Day 3 — DVFlora (Mantua, NJ)
Day 3’s third visit concluded at DVFlora, where educators experienced the floral supply chain in action — from importing and processing to the logistics that move flowers from farm to florist.
Day 4 — North Creek Nurseries (Landenberg, PA)
The educators discovered the scale and science of wholesale native plant production and the careers that power it, from seed production and propagation to trial and evaluation.

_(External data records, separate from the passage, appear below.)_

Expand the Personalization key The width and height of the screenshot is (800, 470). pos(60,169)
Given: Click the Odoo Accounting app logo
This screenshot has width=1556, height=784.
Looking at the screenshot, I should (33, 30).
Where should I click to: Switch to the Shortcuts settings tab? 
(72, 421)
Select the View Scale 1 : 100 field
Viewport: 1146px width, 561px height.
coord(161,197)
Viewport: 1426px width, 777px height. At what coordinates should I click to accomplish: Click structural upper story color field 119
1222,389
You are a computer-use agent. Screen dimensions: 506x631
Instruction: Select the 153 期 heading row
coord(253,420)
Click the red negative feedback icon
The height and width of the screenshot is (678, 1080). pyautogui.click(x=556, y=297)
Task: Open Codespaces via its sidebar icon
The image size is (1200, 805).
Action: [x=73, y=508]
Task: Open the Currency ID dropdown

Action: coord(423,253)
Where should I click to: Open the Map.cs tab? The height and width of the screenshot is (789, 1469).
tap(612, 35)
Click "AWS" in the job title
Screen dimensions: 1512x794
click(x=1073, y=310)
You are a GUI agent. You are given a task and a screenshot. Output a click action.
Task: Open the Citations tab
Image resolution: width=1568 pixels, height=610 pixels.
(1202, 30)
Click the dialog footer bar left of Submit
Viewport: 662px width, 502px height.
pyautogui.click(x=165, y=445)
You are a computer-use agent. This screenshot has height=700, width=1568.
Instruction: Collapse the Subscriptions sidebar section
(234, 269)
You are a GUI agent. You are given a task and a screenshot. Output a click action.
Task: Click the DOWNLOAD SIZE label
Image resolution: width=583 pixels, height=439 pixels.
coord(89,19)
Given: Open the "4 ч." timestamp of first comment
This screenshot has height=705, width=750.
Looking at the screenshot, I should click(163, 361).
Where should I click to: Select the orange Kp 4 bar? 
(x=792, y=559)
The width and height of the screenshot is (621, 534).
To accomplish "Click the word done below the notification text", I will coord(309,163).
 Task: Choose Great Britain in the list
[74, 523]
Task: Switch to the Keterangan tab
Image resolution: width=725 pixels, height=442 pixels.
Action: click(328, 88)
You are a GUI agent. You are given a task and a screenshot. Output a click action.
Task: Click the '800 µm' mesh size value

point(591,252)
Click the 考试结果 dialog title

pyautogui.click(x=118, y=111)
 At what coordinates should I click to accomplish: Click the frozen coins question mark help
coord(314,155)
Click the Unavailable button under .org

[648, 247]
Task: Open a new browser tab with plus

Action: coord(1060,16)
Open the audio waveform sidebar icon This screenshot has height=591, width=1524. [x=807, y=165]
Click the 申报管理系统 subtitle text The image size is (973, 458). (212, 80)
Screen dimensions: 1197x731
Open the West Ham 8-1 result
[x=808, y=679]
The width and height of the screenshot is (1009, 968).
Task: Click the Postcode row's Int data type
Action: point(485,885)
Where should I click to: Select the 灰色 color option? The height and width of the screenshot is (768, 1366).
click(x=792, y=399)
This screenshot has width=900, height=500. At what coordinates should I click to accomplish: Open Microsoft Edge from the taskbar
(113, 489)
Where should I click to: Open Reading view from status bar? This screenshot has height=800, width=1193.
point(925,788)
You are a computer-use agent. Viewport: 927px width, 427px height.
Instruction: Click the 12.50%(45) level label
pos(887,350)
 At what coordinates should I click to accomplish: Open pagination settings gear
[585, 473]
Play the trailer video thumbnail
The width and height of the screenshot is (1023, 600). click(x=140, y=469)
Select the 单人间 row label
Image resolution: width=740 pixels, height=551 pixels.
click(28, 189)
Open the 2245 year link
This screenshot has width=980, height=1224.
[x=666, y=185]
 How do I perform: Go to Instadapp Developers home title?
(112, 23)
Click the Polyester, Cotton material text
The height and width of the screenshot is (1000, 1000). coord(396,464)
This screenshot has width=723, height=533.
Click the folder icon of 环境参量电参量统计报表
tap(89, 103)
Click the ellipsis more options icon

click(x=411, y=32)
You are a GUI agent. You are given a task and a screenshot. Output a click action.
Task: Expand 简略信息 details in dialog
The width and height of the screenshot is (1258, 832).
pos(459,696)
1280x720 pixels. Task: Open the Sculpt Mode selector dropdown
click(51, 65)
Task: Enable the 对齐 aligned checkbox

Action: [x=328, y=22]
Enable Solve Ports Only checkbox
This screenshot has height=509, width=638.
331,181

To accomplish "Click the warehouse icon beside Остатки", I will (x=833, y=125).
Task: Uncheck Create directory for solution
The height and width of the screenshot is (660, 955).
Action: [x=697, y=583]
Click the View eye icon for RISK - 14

Where horticulture meets ecology, educators saw firsthand how the industry is shaping environmental impact.
Day 4 — Longwood Student Panel (Kennett Square, PA)
The student panel gave educators a powerful moment — hearing directly from young people who stumbled into horticulture by accident, never knowing it was a career pathway, and wishing a high school teacher had told them sooner.
Day 4 — Professional Development Classroom and Workshop
Curing the Cross-Pollination Circles, educators shared their own expert teaching tips, classroom management strategies, and high-impact ideas with one another, creating a collaborative learning community where every participant both learned from and contributed to the collective expertise of the group.
Then, the Seed to STEM Classroom PD workshops experience equipped educators with ready-to-use resources, career-connected instructional strategies, and collaborative planning opportunities that deepened their understanding of the horticulture and floriculture industry while strengthening classroom instruction.
With Seed to STEM 2026 now complete, educators return to bring what they’ve learned back to their students.